A Sterling minister who pleaded guilty yesterday to trying to lure a parishioner into a plot to kill each other's wives wanted his wife "out of the way" so he could marry his lover, according to testimony in Prince William County court.

James Elrod Ogle, 46, also cashed checks from his wife's day-care customers to help buy a silencer for her would-be assassin, and he believed that his wife's death would be justified because it was "God's will," witnesses testified yesterday.

Yesterday, Ogle told Circuit Court Judge Frank A. Hoss Jr. that he wanted to protect his family from further grief and the publicity of a trial. Ogle entered what is known as an Alford plea to charges of attempted capital murder and solicitation of a felony. Under such a plea, which is recorded as a conviction, the defendant does not admit guilt but acknowledges that there is enough evidence to convict him.

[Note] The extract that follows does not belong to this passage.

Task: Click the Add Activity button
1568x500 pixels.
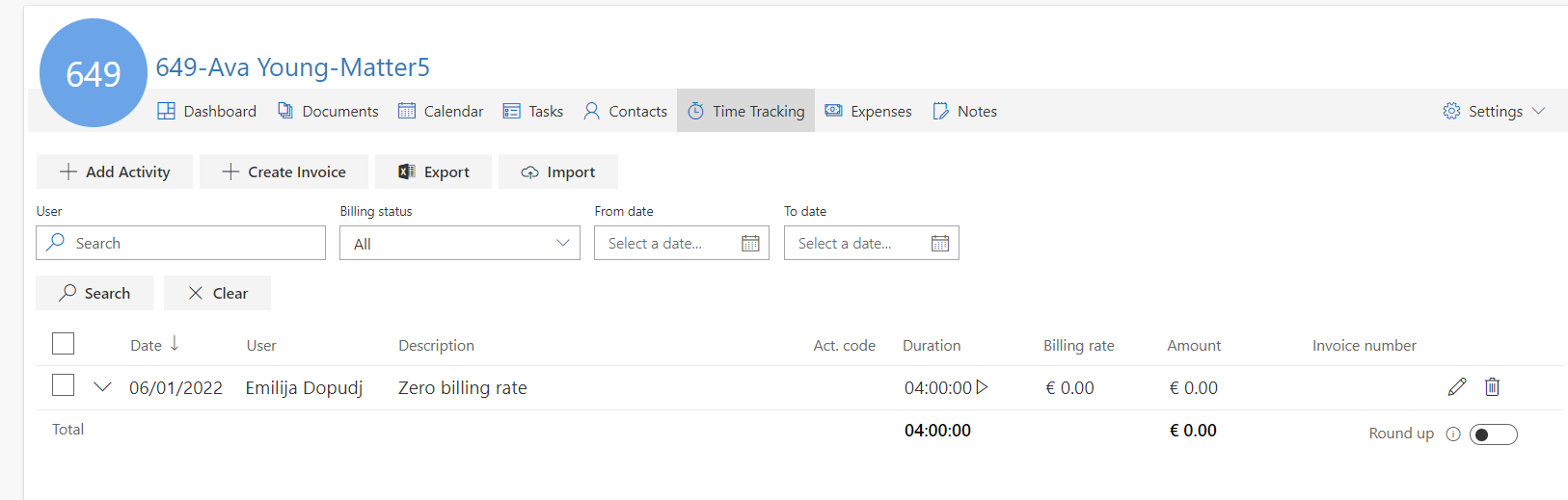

"I do have a defense, but . . . it is not believable," Ogle softly told the court, not indicating what such a defense might be.

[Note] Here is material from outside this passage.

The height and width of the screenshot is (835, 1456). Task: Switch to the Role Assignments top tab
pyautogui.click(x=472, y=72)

Ogle, who has been held without bond in the county jail since his arrest Feb. 28, is to be sentenced Sept. 3. He faces a maximum sentence of life in prison, plus five years for the solicitation conviction.

Ogle, a former math teacher at Herndon High School, established the Bull Run Bible Fellowship in Manassas in 1995. The church disbanded this year after the elders learned of discord in Ogle's marriage. In February, authorities said, the minister suggested to Scott Jinks, a parishioner who had gone to him for marital advice, that if Jinks would kill Judy K. Ogle he would kill Jinks's wife. Jinks went to police, who began recording the conversations between the two men.

In interviews after his arrest, Ogle told Prince William Detective Samuel Walker that he had been having an affair with a parishioner and wanted to marry her, Walker testified yesterday. But Ogle felt that he couldn't divorce his wife, Walker said.

"He and Judy had both agreed that they would not leave each other," Walker said. "The only way he could be married [again] would be if his wife were dead."

Ogle told investigators that he blamed his wife for four previous career failures over their 25 years of marriage and decided that she "wouldn't be the cause of a fifth," referring to the Bible fellowship, Walker testified.

Walker said that detectives videotaped a lengthy meeting on Feb. 26 between Ogle and Jinks at a McDonald's restaurant outside Manassas, where Ogle presented Jinks with $200 in cash so he could purchase the silencer.

"He borrowed some of the money from his son, Chris, and from his wife," Walker said. "He took some of the money from Judy's day-care checks, which he said he was going to cash for her."

On the videotape, which was presented to the court yesterday, Ogle and Jinks are seen sitting at a table with a Bible spread out between their burgers and fries, alternately discussing biblical translations and plans for Judy Ogle's murder. At one point, Ogle veered from interpreting Greek phrases in the Bible to suggesting places on the Fairfax County Parkway where he wanted his wife shot.

"If something could happen on Tuesday, that would be wonderful," Ogle said before the two men got up to leave.

Walker testified that Ogle told one of the elders of his church that the Bible supported his actions, making a reference to 1 Corinthians 10:13, in which temptation and redemption are addressed.

"He thought it was God's will that Judy be out of the way," Walker said, "and that he would not be responsible."

Three of Ogle's four children--two daughters and a son--sat in the courtroom yesterday, putting their arms around each other at times.

Prince William Commonwealth's Attorney Paul B. Ebert said Judy Ogle purposely did not attend the hearing, adding that he is unsure whether she will attend the sentencing. Ebert said she "was a devoted wife, and she thinks this is all quite distasteful."

CAPTION: James Elrod Ogle, a minister, entered an Alford plea to charges of attempted capital murder and solicitation of a felony. Sentencing will be Sept. 3.